The sixth-year safety for the Cincinnati Bengals had a dubious start to the season, playing less than one quarter before becoming the first player to be ejected under the league’s stringent new rules for a helmet-to-helmet hit on Indianapolis Colts quarterback Andrew Luck.
Atonement was the goal for Williams in Thursday night’s matchup against the Baltimore Ravens, particularly after watching his replacement in Week 1 — backup Clayton Fejedelem — preserve that win over the Colts by forcing and returning a fumble for a last-minute touchdown.
Mission achieved for Williams, who had a starring role in the 34-23 victory over the Ravens by collecting eight tackles to go with an interception, sack and forced fumble.
“There was so much on my mind what happened. I was just trying to put it behind me,” said Williams of his eagerness to get back on the field. “With it being a mental week and no practice, I just focused on the game and not what happened in the past.

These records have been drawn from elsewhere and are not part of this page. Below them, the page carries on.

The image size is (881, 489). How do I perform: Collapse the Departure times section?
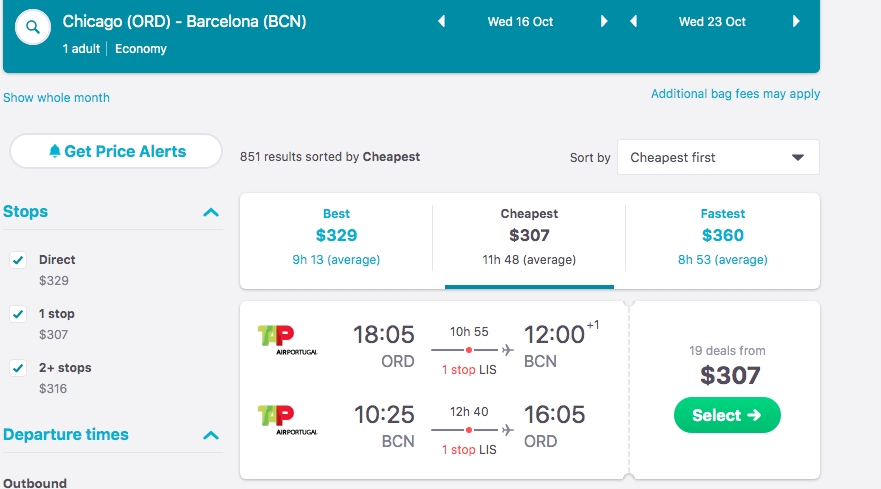211,435
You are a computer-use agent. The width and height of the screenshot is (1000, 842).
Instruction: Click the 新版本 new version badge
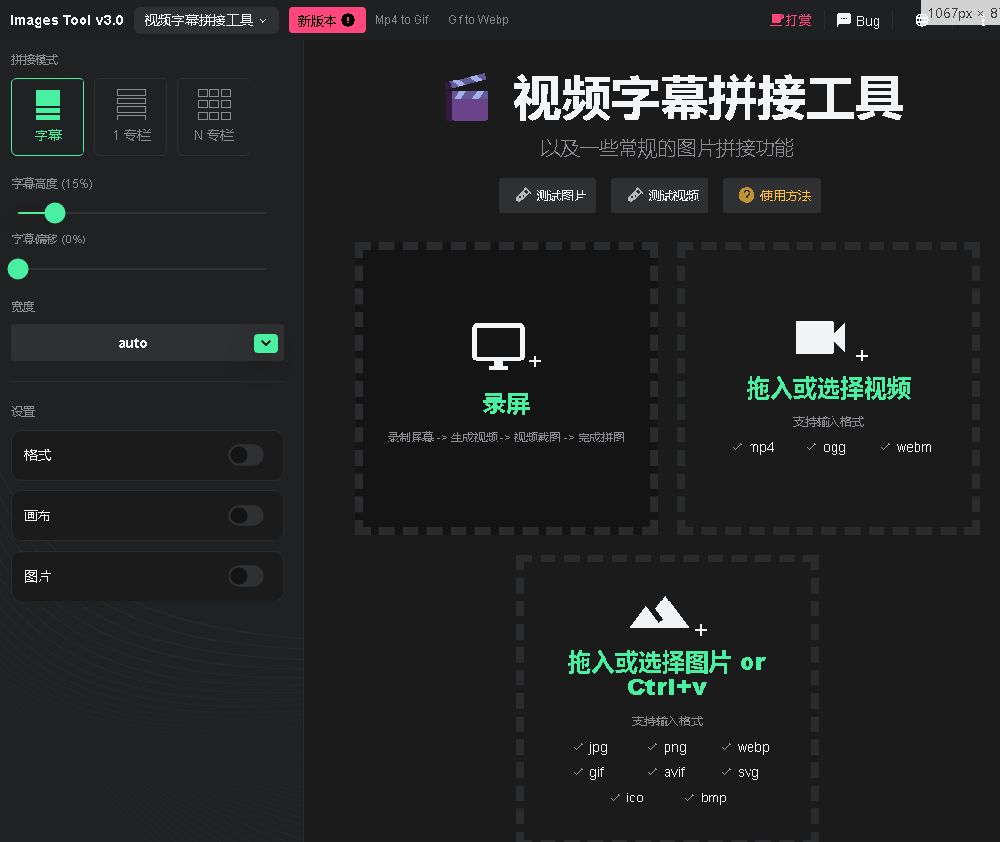327,20
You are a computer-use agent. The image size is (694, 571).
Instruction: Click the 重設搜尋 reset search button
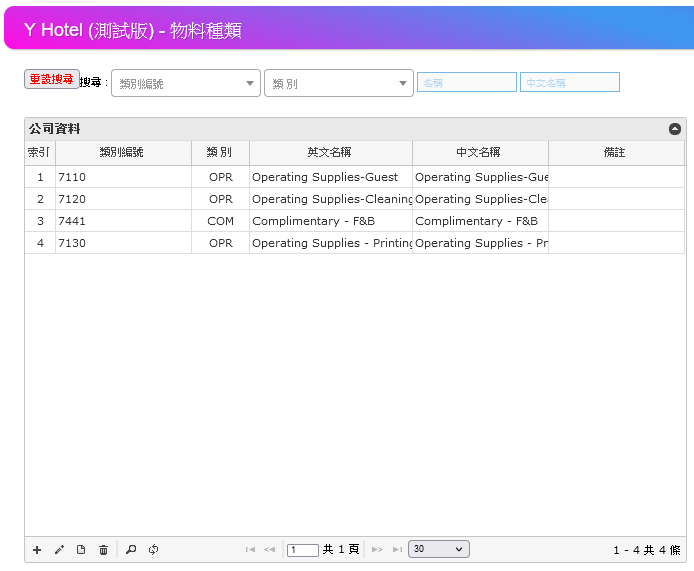pos(51,79)
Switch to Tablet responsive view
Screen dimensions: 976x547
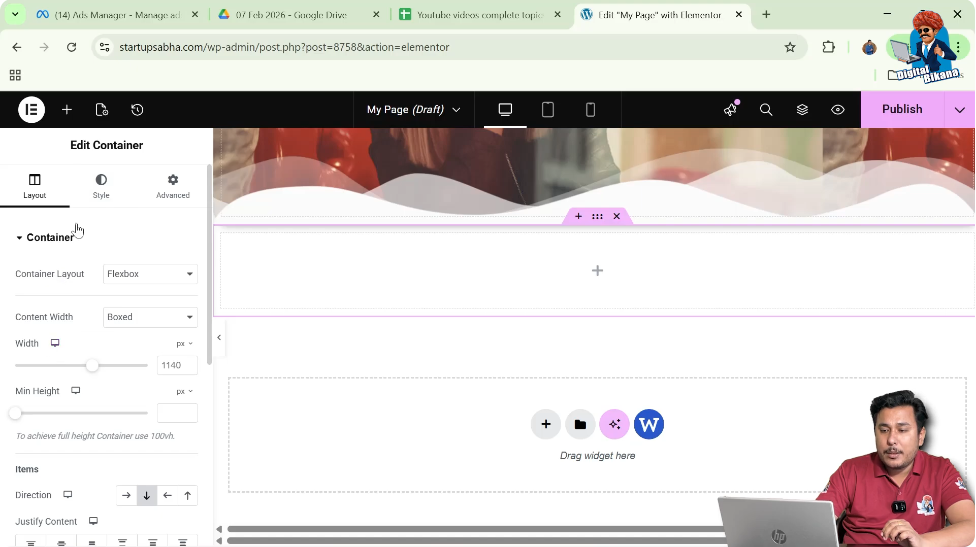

I just wanted to be there for my teammates at a critical moment.”
Like Fejedelem four days earlier, Williams stepped up during a critical moment with the game still on the line for the Bengals.

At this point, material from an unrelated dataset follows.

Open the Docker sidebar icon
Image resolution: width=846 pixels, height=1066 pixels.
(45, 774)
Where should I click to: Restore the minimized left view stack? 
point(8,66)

With Baltimore facing a third-and-10 inside the final three minutes, Williams came in on a blitz and chased down Ravens quarterback Joe Flacco, jarring the ball loose just before a pass attempt.
Williams’ strip-sack was recovered by the Bengals and the turnover led to a field goal with 2:25 to play that pushed Cincinnati’s lead to 11 points.

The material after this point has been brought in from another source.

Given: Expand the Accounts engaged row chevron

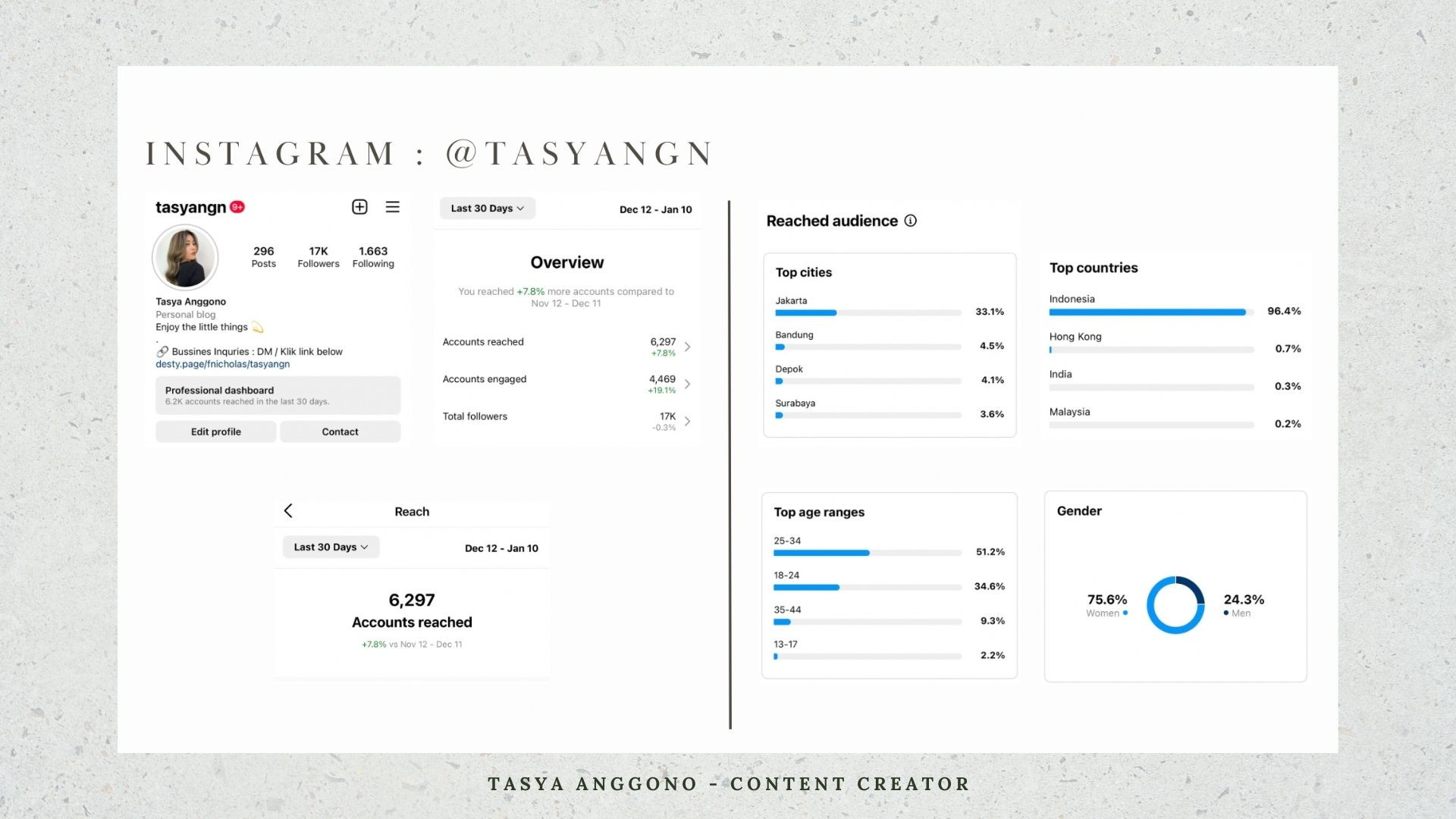Looking at the screenshot, I should click(687, 384).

“I was trying to get to him before he threw the ball. I think I ran into someone,” Williams said. “And I just kept thinking, ‘Hold it, hold it. Don’t throw it. Don’t throw it. Yes! , Got ’em!’ I just hoped I didn’t run all that way for nothing.”
Williams had voiced his displeasure over why he was tossed against the Colts, claiming he did not use the crown of his helmet on the hit against Luck and terming the shoulder contact “incidental.”
However, as he was veering down on Flacco for Thursday’s game-saving play, Williams told reporters that another potential roughing call was the last thing on his mind.
“Sorry,” Williams said. “I didn’t think about it.”
Cincinnati features a new defensive coordinator in Teryl Austin, who took over for Paul Guenther. The Bengals already have five turnovers in two games after forcing only 14 last season.
“Our job is to get turnovers,” said Williams, who started 26 games in the previous two seasons. “We did well today. … That’s what George always told me. They’ll come in bunches.”